Don’t Bother None (No Disc OST)

This one showcases the more traditional blues-y side of Bebop‘s soundtrack, and it does a great job. Mai Yamane’s beautifully coarse voice really is perfect for songs like these…

Our girl has clearly become disillusioned following that nasty gold-digger breakup. She’s turned to stealing wallets from old men, but she’s not even having luck in that department – the wallet’s empty. But, hey, it’s all good, “that’s just the way that it is/don’t bother none.” This one’s a little lighter on the lesbian anger, but in the second verse, she ends up meeting a lady “with the face of a star,” who sleeps with her and then steals her car. But again, “guess that’s just the way that it is.” What a great world view. It’s beautiful. I hope she gets to sleep with a lady who’s not into grand theft auto soon, and I also hope she stops stealing from the elderly.

Perhaps, after all this, you can see why I haven’t written anything much about the soundtrack prior to this. I don’t have any real music criticism chops, so all I can really give you are the ravings of a madwoman. Ravings that, in retrospect, were maybe best kept in the vault. Did I need the world to know that I’m such a dork that I skipped right over having crushes on anime girls and instead projecting my feelings on women singing for anime soundtracks? Well, it’s midnight, and I’ve already typed everything up, so there’s no going back now…

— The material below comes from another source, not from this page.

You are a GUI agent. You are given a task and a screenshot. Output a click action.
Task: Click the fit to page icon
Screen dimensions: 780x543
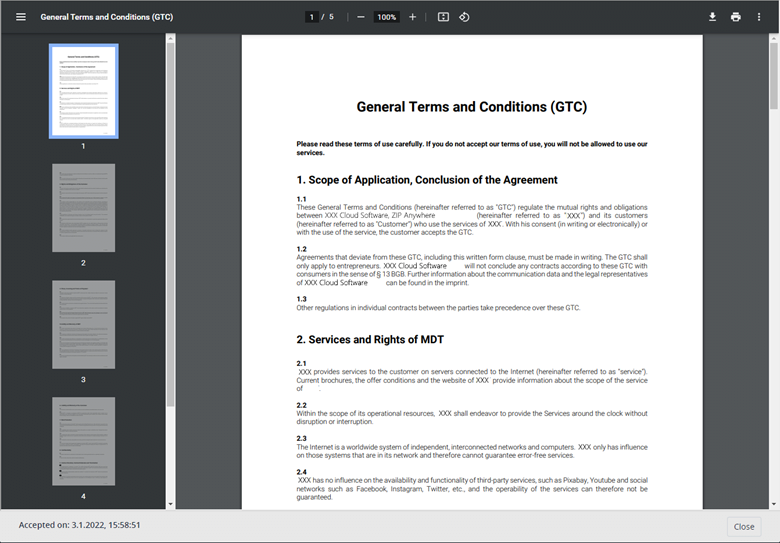click(x=443, y=17)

In all seriousness, though, doesn’t the fact that I have this much to say about the mini-stories within a few songs show just how incredible Cowboy Bebop’s soundtrack is? I mean, yeesh, I’ll get all riled up thinking about a song’s wilting saxophone solo transitioning into a congo layered choir chant before I even get to the actual plot or characters. I know everyone’s said as much a million times before, but – the Bebop soundtrack really is that good.

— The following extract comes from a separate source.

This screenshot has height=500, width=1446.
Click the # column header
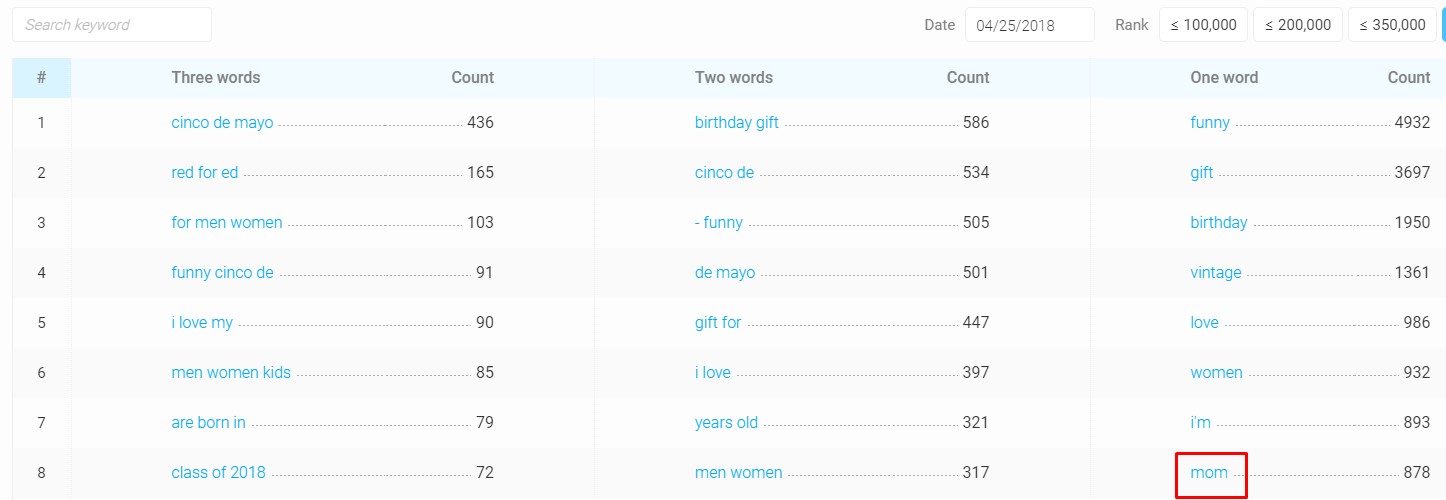point(41,78)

This is probably a cop-out for pride month content, since it wasn’t an actual talk about representation. If anything, I hope you’ve walked away with some songs to add to your “Bluesy Anime Lesbian” playlist. …oh, you don’t have one of those? Well, um. I hope you still enjoyed reading!

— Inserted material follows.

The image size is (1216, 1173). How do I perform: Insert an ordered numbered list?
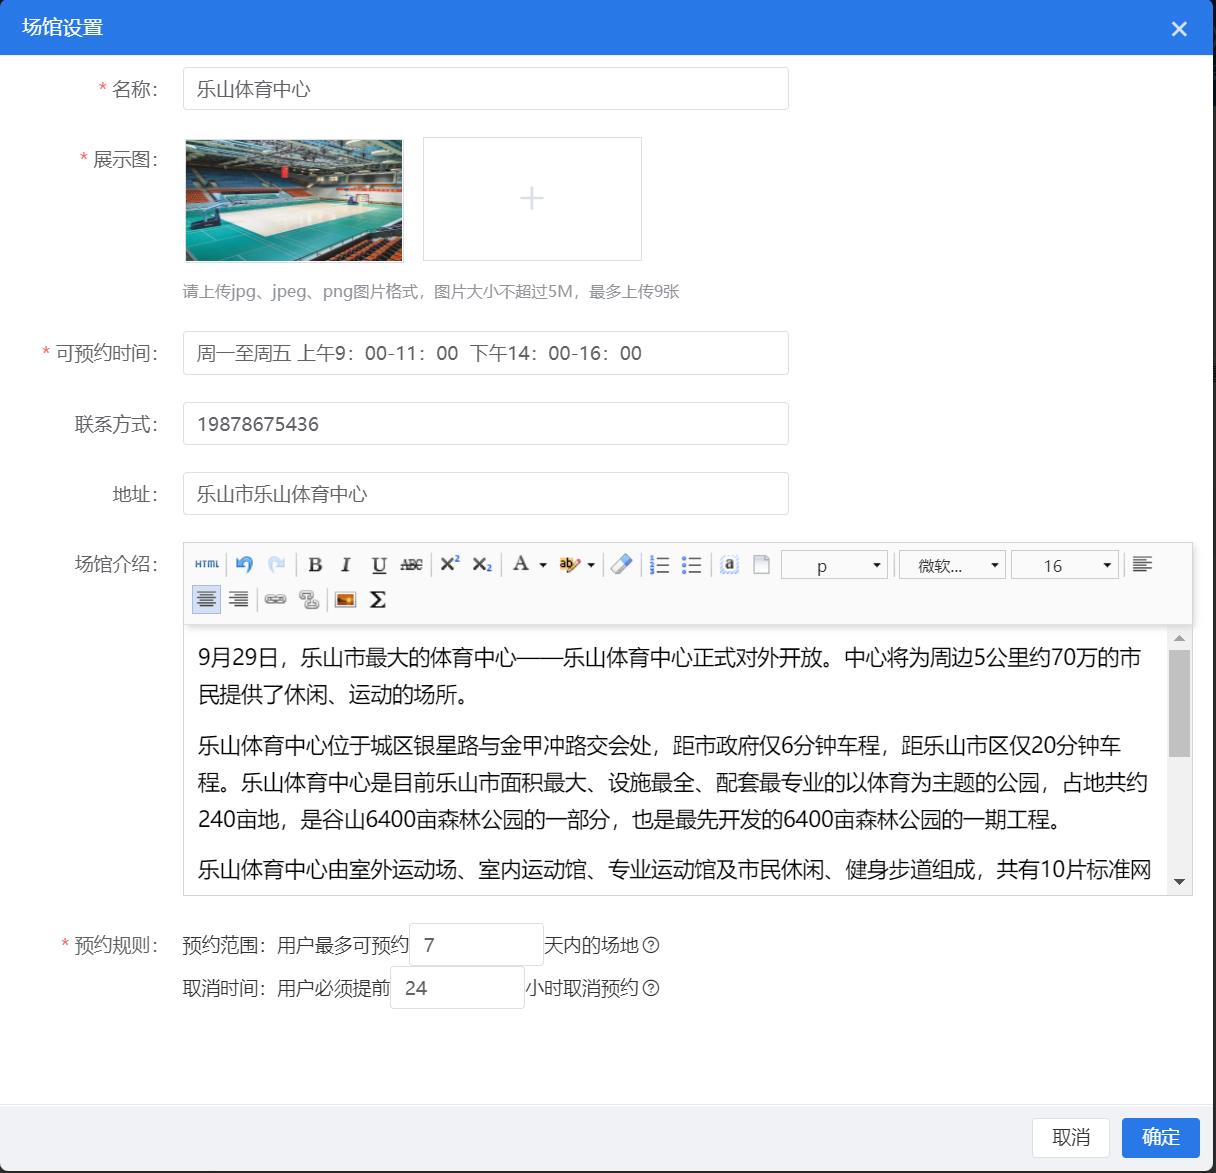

Here are some Actually Insightful posts to check out, because I’m doing my best to try and hype up other people’s posts during this blessed pride month:

Enjoy, and if you have any good gay anime song recommendations, definitely share them with me – this is what I live for!

10 thoughts on “How Mai Yamane brought angry lesbian anthems to the Cowboy Bebop soundtrack

  1. You might wanna try the book series 33 1/3. They have a lot of material written on “Yoko Kanno’s Cowboy Bebop Soundtrack: (incendentialy the name of the book) in english which might give you some sources to look at if you do seriously want to write about Mai Yamane. It’s in English and on amazon too.

    Otherwise, really appreciate your thoughts on the subject! I (embarrassingly as a music fan and an anime fan) rarely pay attention to OST’s/opening/endings but this was really insightful for what info you do have. Not to mention who doesn’t love a lesbian singing some of the best songs in the whole series?

    Liked by 1 person

    1. Oh, thank you so much for the recommendation! I will absolutely look into that, I’ve read a few things about the soundtrack & about Yoko Kanno but they were usually just opinion based things, which is of course fine, but I’ve always wanted more insight other than just what I could glean from Wikipedia, haha. Also thank you for reading & your kind words! I’m the kind of person who watches the opening/ending sequences for anime I don’t even watch, so I’m glad I finally got around to writing about soundtrack stuff…

      Liked by 1 person

      1. You’re welcome! I’m glad I was (maybe?) able to help find some sources. I actually haven’t read it myself yet, but one of these days!

        and of course! When I saw you featured on Bloom Reviews too, with this kind of title, I couldn’t resist! I should strive to do that (watching openings and endings) but I wouldn’t know where to start lol.